[RECORDED DATA Boundary: Start]
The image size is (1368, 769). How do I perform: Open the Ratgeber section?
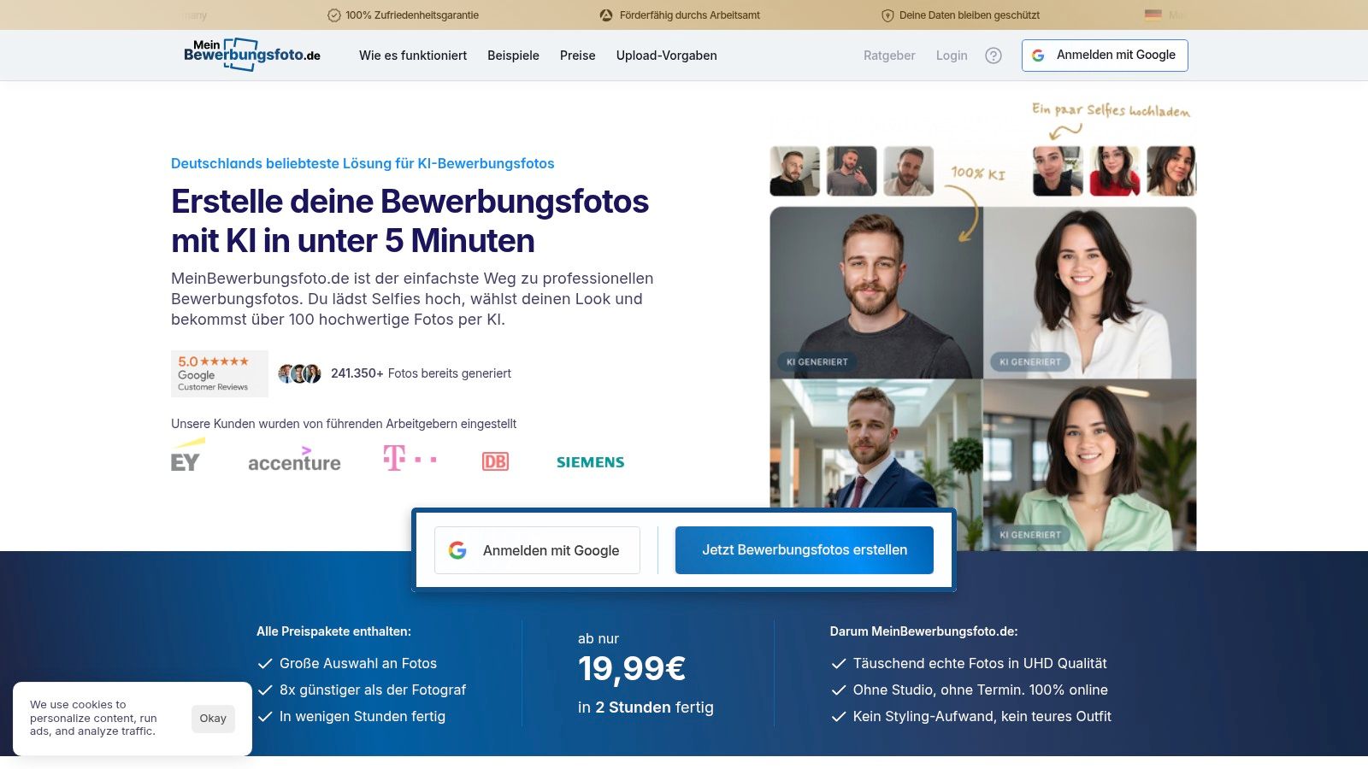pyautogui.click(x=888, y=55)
[RECORDED DATA Boundary: End]
[RECORDED DATA Boundary: Start]
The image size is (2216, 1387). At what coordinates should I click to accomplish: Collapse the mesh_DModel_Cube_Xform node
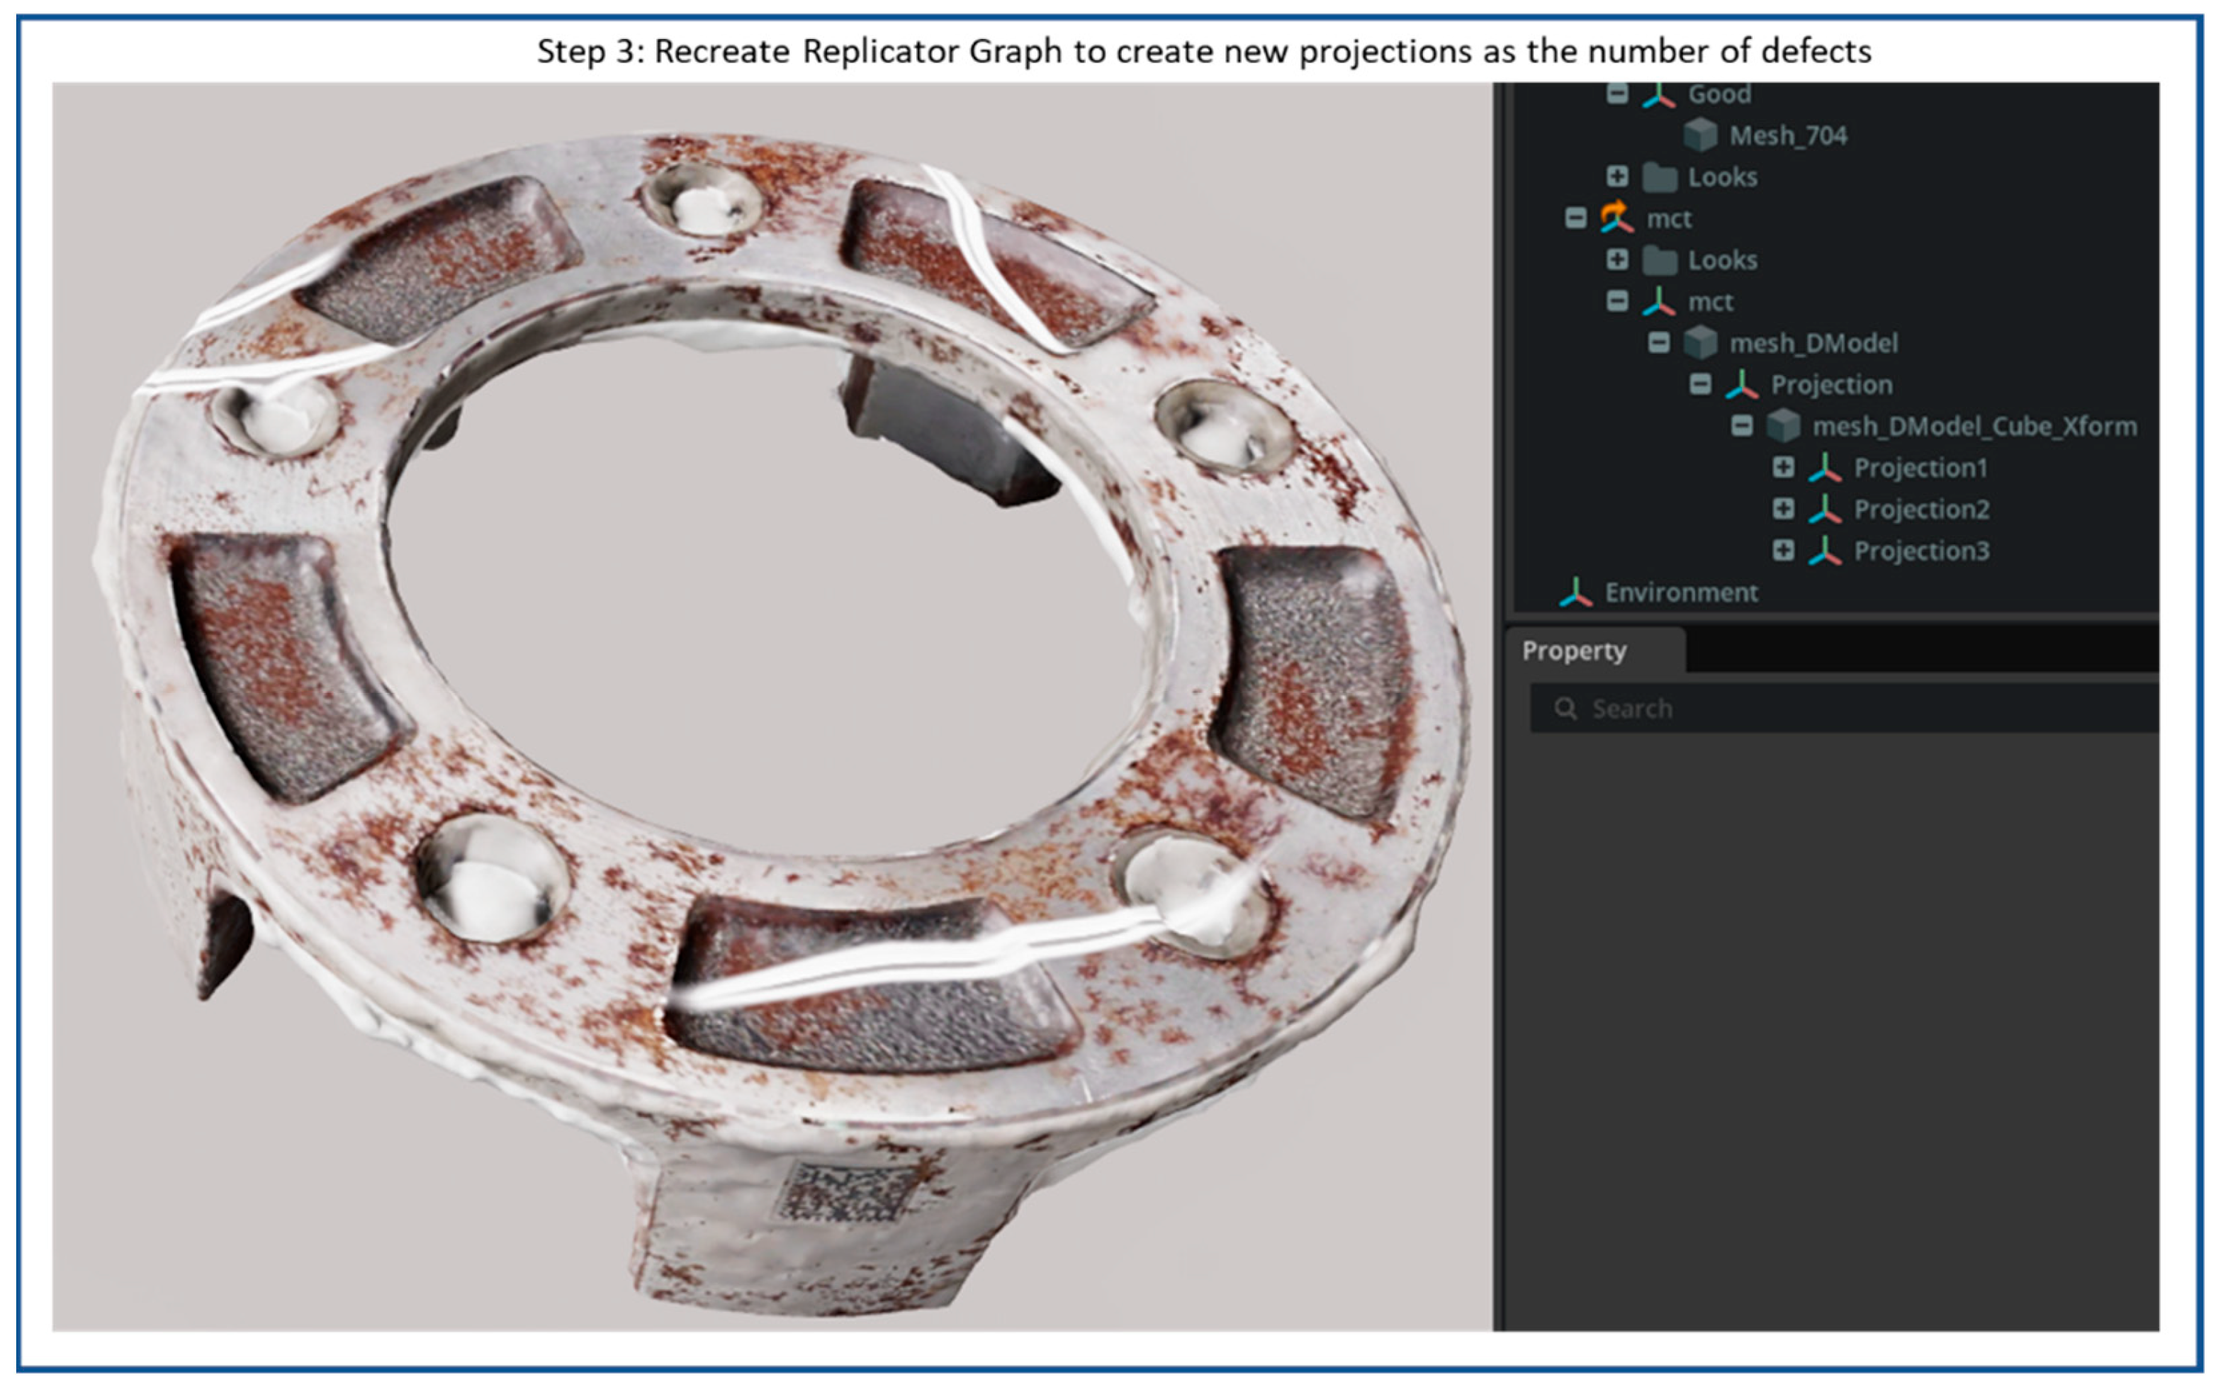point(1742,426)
[RECORDED DATA Boundary: End]
[RECORDED DATA Boundary: Start]
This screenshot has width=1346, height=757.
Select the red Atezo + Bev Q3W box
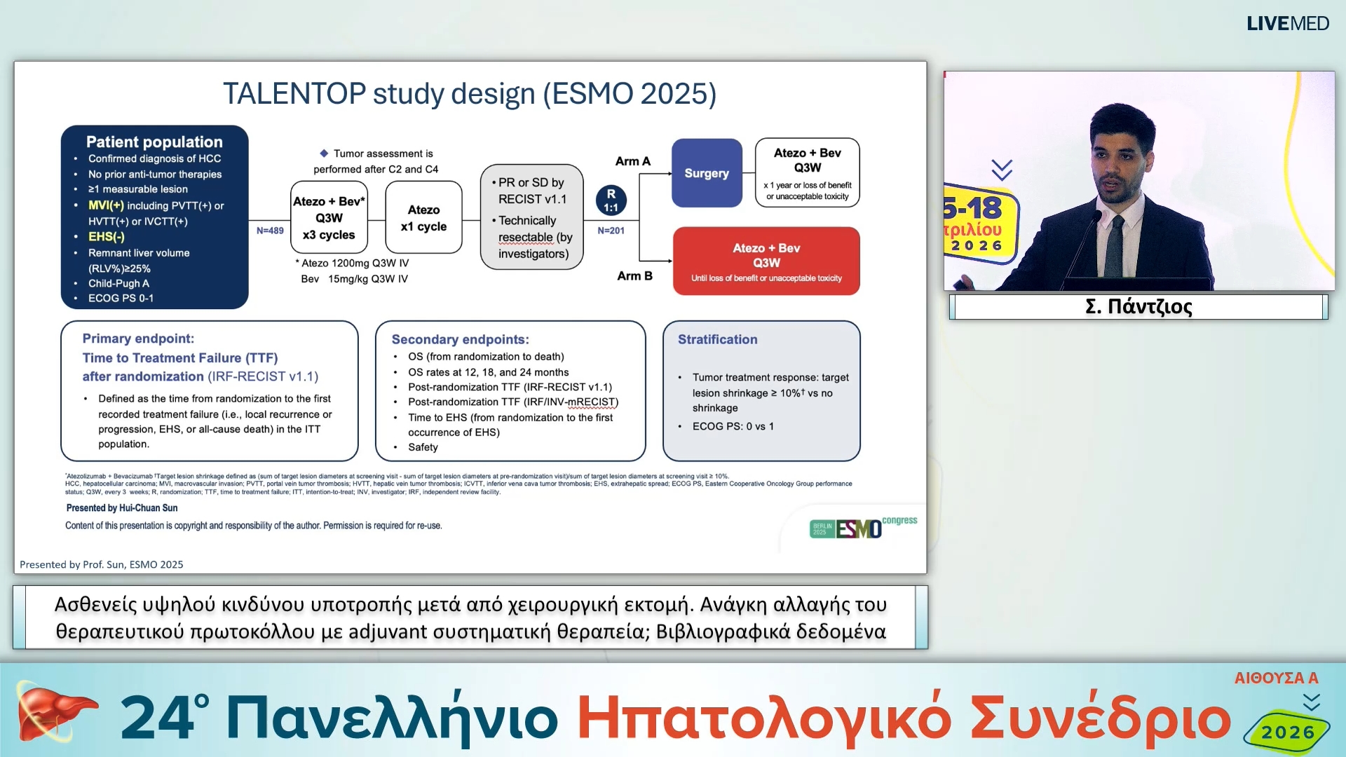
[RECORDED DATA Boundary: End]
**YOUR INSTRUCTIONS**
Out of the data above, give again only the lines starting at the one holding "This screenshot has width=1346, height=757." and ending at the one holding "Select the red Atezo + Bev Q3W box", unchanged.

**SOLUTION**
This screenshot has width=1346, height=757.
Select the red Atezo + Bev Q3W box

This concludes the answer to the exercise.